While fixed-income assets are subject to rate risks, junk bond exchange traded fund investors also have to monitor credit risks, but now default rates on speculative grade debt have dropped to a six-year low.
According to Moody’s Investor Service, default rate among junk-bond U.S. companies fell to 1.7% at the end of the first quarter, the lowest since February 2008, from 2.2% in the fourth quarter of 2013, reports Michael Aneiro for Barron’s.
The current default rate is well below the historical default rate for high-yield bonds, which averaged 4.5% since 1993, according to Moody’s data. Moody’s, though, warns that default rates could rise to 2.4% by the end of the year and 2.7% in 2015.
The capital markets “continue to be open for low-rated companies, supporting a low default rate,” Moody’s said.
As a result of the Fed’s record low rate policies, most junk-rated companies have been able to refinance old debt, extend maturities and lower borrowing costs.
Nevertheless, speculative grade, junk bonds are one of the riskier assets in the fixed-income space.

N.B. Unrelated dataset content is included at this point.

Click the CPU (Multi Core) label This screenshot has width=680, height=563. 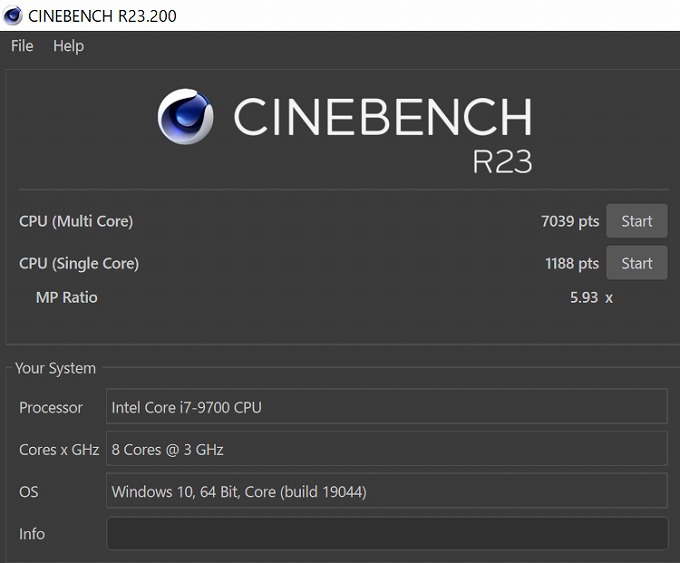tap(76, 221)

“Investors should bear in mind that high-yield bonds are one of the most volatile sectors of the fixed-income market,” according to Morningstar analyst John Gabriel. “In many cases, issuers are classified as high-yield due to relatively high levels of financial leverage. This means that the risk of default is elevated, as (even for high-quality businesses) financial leverage decreases a firm’s margin of safety.”